Der Anstieg, der vor allem auf Ausgabensteigerungen bei Kosten der ambulanten Versorgung zurückgeht, bringt die PKV in Verlegenheit. Zwar nimmt sie erfreut zur Kenntnis, dass die schwarz-gelbe Koalition ihr ein Zugeständnis macht: Für gut verdienende Angestellte wird es gemäß Koalitionsvertrag künftig schneller möglich sein, in die PKV zu wechseln. Auch hilft der PKV, dass die Bürger ab 2010 die Beiträge für den Krankenversicherungsschutz stärker von der Steuer absetzen können.
Das ändert nichts am Grundproblem der Branche. Sie kann nicht mit den niedergelassenen Ärzten über Mengen und Preise verhandeln. Die Folge: In den vergangenen zehn Jahren hat es im Durchschnitt jährliche Kostensteigerungen zwischen sechs und sieben Prozent gegeben, sagt der Direktor des PKV-Verbands, Volker Leienbach. “Dieser Trend muss gebrochen werden.”
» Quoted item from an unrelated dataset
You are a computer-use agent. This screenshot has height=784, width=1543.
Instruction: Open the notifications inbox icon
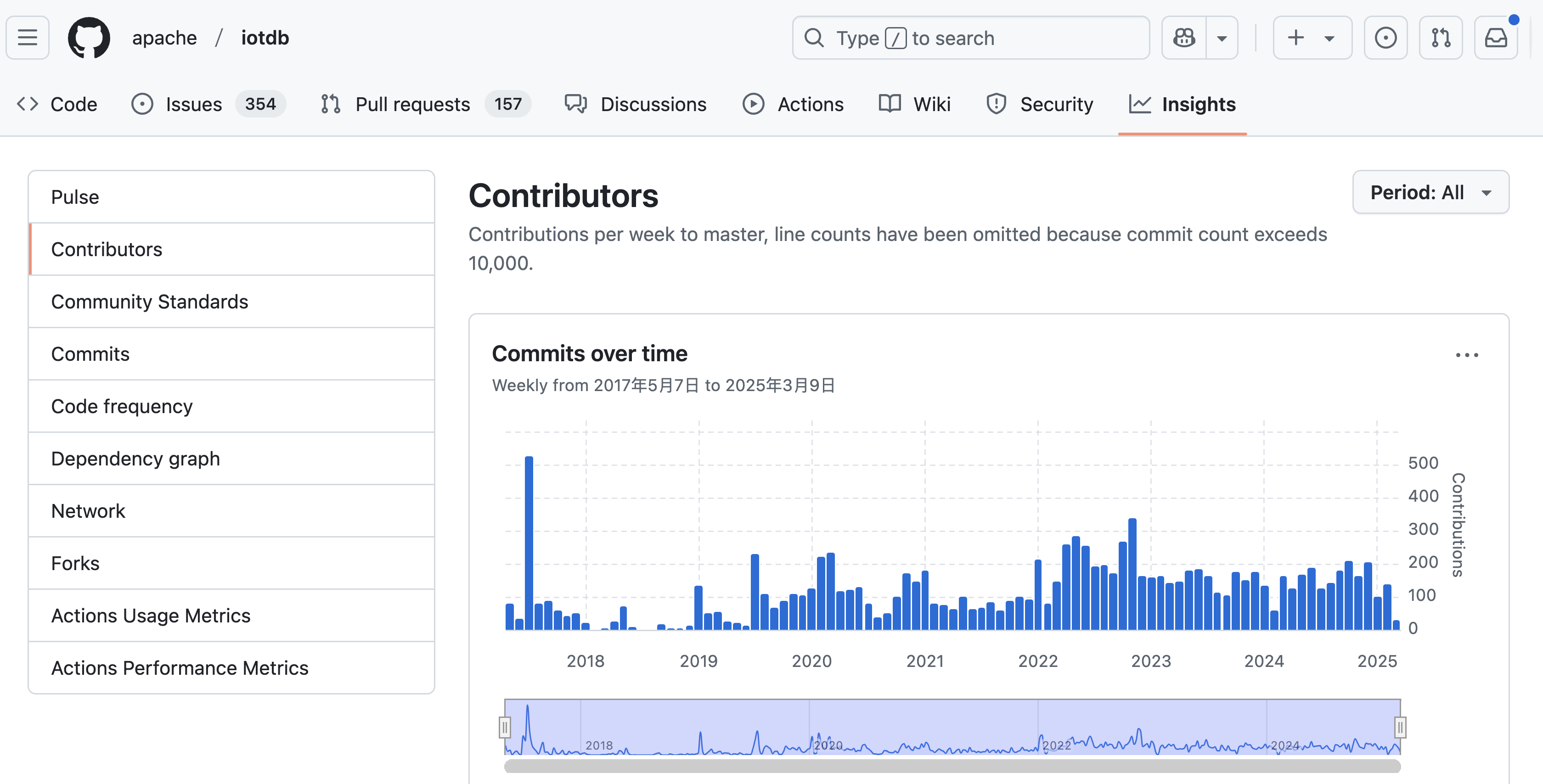[x=1496, y=38]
Ob Gesundheitsminister Philipp Rösler (FDP) der PKV dafür die Handhabe gibt, ist offen. Würde er dem Wunsch der PKV folgen und bestimmen, dass die Branche von der Gebührenordnung für Ärzte und Zahnärzte abweichen darf, hätte Rösler zwar die Finanzbasis der privaten Versicherer stabilisiert. Zugleich wäre aber die niedergelassene Ärzteschaft verärgert. Diese Gruppe, die nach einer Umfrage der Ärzte-Zeitung bei der Bundestagswahl fast zu 60 Prozent FDP gewählt hat, will nicht, dass die PKV ärztliche Leistungen geringer vergütet. Die Honorierung seitens der PKV soll weiter deutlich über dem Niveau dessen bleiben, das die gesetzlichen Kassen bezahlen.